I love to make meals that my whole family will enjoy, and I am always trying to find ways to cook healthier and to make simple substitutions that wont impact the traditional taste of a family favourite.
Around here, we love flavourful dishes. Luckily, we have been letting our kids try all sorts of foods, and Indian food is a family favourite.
What can I say, my kids LOVE meat, and their carnivorous appetites are always encouraging my vegetarian ways to make more dishes that combine their choices. Chicken and fish are meat proteins we eat a lot of around here and the kids will eat about anything you combine chicken in.
So, after a lot of trial and error making lower fat choices, I think I finally nailed an Indian meal the kids will eat, and one that is still enjoyable for the adults.
For “Healthy Butter Chicken” you will need:
Approximately 4 chicken breasts
3 peppers (any colour) sliced
1 white onion sliced
2 garlic cloves, crushed
1/2 teaspoon chili powder
2 teaspoons of garam masala
1 teaspoon ground coriander
1 teaspoon ground cumin
1/2 cup of plain Greek yogurt
2 teaspoons of coconut oil
1 teaspoon of ground cardamon
1/2 teaspoon of cinnamon
3/4 cup of milk
small can of tomato puree
2 tablespoons of wholewheat flour
(NOTE: This recipe will make four hearty servings. If you don’t have these spices, or have never heard of them, don’t be scared to try them out!! I found it easy to go to places that sell spices in bulk, -like The Bulk Barn- and buy smaller quantities we will be sure to use. Buying from bulk stores will help you save waste and money, while trying out new spices can be adventurous for the whole family! My children loved to have a “list” of items they needed to find, and enjoyed smelling the new scents and making an adventure out of the entire process!)
Mix together your ground coriander (cilantro), ground cumin, chili, garam masala, ginger, garlic and Greek yogurt in a bowl and coat the chicken. Cover and refrigerate for a few hours.
Heat coconut oil in a frying pan and add 1/2 teaspoon of cinnamon and cardamon. Add your coated chilled chicken and cook, stirring for approximately five minutes, or until it is almost cooked through and browned.
Add sliced peppers and onion and milk and mix again.
In a separate small bowl mix 2 tablespoons of whole wheat flour gradually into 4 tablespoons of water until you develop a creamy thickening paste. Mix it with your tomato puree and add it all together in your frying pan. Let everything simmer together.
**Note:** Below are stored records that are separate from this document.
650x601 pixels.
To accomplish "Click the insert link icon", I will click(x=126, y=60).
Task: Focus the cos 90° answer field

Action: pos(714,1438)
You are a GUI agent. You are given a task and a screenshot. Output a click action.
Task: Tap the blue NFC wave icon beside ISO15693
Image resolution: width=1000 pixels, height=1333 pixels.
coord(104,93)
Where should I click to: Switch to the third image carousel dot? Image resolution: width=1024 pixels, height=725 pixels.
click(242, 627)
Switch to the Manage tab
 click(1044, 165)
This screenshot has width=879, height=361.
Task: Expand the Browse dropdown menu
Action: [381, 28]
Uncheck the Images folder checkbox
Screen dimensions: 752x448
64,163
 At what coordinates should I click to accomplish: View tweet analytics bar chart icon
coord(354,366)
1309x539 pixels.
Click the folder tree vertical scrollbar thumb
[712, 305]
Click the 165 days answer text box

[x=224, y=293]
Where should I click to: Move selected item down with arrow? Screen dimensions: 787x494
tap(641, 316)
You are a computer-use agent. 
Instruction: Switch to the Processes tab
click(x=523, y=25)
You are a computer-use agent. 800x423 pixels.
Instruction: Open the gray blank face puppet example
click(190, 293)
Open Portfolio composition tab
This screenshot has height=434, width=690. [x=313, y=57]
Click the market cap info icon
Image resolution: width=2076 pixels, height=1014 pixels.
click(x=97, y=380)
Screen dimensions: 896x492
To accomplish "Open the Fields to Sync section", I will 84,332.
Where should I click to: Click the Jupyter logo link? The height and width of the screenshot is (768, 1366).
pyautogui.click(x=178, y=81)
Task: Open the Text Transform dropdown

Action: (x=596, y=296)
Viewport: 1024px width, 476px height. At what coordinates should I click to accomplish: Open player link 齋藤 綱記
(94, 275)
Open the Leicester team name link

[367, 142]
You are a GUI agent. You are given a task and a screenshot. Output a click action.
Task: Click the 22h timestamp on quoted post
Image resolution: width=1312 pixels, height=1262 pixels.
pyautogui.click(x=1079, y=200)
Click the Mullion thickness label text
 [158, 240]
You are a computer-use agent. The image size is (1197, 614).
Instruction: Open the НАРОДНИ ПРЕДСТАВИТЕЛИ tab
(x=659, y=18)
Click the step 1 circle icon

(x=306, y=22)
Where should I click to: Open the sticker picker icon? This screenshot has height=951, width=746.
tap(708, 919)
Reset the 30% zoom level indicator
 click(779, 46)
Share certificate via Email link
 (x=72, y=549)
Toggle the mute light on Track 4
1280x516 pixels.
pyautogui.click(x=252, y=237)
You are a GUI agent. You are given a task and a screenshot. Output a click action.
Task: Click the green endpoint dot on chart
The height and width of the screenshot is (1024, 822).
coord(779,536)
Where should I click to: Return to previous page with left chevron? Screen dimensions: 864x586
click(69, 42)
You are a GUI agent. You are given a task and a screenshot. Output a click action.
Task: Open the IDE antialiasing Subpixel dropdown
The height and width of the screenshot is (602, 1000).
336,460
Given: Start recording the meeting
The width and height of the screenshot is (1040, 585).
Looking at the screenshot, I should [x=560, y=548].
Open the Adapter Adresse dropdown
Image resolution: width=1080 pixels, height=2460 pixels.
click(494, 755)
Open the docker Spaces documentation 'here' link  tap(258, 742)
Top on Basmati rice or Quinoa like the adults in our family do. Sit down and Enjoy!!
We are still working on the kids enjoying cooked peppers, but with a a few changes, we have made it with sliced carrots and broccoli in place of the peppers and they have gobbled it up.
Have fun with this recipe.
You might want to substitute the meat for tofu, or the milk for soy. We do that around here too. Healthy cooking is always a process of removing and adding ingredients until it suits your families tastes and lifestyle. I hope you enjoy the process and the finished healthier product!